## TASK
What must be returned is the number of lines in the records holding the word "haku", with no other text.

(Saved data entries)
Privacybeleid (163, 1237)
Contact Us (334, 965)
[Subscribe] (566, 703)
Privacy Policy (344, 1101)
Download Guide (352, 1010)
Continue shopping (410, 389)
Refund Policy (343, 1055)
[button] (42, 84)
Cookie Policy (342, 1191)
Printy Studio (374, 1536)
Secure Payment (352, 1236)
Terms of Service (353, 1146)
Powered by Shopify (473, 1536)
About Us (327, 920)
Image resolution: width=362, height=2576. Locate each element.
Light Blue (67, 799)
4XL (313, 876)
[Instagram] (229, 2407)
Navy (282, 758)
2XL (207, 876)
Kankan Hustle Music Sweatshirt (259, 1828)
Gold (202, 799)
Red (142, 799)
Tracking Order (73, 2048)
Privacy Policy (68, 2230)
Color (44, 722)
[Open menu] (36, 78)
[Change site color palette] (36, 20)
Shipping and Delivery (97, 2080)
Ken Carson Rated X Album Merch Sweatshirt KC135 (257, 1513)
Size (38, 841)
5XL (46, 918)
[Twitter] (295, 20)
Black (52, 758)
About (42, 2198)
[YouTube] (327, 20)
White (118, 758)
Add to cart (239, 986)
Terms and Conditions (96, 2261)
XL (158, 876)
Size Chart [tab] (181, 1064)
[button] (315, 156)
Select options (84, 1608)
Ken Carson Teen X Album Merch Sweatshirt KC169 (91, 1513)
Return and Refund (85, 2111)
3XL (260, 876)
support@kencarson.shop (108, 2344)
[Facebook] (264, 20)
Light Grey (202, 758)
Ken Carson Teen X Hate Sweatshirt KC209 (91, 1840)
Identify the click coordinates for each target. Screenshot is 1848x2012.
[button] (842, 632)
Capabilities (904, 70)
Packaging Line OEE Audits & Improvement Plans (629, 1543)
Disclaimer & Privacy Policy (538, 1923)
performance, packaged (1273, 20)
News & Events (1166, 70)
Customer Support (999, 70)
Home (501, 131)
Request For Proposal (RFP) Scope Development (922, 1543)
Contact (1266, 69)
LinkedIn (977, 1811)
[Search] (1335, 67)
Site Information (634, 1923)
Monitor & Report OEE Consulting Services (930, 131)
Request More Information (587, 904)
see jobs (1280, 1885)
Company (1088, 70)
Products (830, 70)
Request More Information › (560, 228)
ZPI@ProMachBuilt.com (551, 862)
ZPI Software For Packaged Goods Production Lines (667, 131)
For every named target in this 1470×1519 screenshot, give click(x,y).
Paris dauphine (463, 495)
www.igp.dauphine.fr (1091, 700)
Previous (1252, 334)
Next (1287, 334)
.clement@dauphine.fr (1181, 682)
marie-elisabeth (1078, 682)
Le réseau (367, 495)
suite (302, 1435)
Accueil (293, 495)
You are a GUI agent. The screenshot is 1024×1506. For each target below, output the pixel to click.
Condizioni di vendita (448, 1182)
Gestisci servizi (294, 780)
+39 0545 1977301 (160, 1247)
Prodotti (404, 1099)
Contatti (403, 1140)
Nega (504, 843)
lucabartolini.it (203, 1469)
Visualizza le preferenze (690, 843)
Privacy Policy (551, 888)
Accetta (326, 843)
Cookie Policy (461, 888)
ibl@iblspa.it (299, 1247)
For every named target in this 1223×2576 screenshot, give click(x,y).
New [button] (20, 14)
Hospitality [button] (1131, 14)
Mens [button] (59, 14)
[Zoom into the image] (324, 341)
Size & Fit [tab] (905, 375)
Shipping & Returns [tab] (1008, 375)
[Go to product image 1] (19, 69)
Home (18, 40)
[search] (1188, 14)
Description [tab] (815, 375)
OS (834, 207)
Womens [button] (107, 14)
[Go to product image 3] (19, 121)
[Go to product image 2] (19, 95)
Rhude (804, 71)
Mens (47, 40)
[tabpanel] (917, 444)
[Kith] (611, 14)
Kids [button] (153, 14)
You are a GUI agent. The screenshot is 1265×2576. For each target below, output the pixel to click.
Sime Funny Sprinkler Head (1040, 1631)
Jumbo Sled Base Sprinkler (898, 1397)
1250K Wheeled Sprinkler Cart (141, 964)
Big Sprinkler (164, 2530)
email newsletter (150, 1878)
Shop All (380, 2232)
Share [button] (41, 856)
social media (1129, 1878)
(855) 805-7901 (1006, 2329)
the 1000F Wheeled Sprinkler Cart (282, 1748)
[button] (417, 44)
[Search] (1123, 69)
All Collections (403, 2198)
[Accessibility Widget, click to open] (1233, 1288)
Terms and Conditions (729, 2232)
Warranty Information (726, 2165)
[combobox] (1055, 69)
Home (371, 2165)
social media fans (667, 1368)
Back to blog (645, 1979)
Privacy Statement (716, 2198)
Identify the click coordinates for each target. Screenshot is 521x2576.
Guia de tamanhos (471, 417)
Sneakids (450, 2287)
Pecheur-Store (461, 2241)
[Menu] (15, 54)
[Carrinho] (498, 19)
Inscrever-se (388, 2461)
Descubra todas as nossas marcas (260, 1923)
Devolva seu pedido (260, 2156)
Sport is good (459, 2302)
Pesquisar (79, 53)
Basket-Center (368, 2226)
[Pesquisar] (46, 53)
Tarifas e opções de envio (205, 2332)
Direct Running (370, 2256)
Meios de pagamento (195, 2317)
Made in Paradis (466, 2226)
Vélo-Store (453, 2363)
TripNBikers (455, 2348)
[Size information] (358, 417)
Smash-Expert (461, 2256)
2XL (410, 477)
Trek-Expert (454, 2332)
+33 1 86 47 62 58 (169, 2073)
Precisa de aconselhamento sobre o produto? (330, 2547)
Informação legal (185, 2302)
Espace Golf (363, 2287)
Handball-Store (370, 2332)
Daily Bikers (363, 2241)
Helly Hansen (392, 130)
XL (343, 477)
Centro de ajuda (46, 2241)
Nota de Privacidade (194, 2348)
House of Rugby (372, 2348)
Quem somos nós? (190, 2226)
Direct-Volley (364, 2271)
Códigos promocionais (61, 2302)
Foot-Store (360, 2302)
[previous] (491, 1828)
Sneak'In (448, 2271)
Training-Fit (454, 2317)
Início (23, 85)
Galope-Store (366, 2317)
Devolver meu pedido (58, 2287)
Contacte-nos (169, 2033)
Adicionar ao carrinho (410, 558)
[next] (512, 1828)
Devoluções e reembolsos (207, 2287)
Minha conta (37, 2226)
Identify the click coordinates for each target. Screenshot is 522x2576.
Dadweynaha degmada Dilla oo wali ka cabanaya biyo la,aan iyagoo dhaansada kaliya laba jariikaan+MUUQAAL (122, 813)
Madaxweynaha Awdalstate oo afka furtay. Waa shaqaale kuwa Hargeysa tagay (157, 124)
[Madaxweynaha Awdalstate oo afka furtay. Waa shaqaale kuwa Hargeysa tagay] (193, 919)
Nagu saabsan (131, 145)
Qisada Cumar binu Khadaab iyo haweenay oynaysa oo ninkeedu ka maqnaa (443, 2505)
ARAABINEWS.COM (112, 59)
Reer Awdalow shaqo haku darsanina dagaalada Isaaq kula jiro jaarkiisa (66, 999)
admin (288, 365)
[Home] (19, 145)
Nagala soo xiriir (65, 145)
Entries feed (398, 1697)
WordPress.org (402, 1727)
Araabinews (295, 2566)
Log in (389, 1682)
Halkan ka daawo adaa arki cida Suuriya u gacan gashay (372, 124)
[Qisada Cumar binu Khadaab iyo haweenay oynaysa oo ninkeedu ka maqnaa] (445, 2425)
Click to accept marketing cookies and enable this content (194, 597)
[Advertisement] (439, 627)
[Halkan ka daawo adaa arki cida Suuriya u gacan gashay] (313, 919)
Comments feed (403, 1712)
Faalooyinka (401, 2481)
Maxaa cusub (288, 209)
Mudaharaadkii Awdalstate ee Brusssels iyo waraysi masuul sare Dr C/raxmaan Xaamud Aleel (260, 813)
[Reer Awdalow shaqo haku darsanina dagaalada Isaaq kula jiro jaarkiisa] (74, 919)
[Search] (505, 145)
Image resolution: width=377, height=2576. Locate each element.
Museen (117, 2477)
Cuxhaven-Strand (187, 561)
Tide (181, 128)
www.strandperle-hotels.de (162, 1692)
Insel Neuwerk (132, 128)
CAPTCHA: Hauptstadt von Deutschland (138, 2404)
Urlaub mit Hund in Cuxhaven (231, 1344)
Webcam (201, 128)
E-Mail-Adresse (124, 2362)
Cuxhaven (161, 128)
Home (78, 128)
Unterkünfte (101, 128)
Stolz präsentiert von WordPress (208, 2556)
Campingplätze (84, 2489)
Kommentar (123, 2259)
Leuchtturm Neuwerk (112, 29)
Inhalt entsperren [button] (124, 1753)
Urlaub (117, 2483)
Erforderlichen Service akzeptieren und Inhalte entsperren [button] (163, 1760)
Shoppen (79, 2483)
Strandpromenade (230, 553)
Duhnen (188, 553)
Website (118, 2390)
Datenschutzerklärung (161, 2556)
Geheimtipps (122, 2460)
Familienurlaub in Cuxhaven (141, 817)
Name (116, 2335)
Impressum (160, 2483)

## OUTPUT FOR THIS TASK
2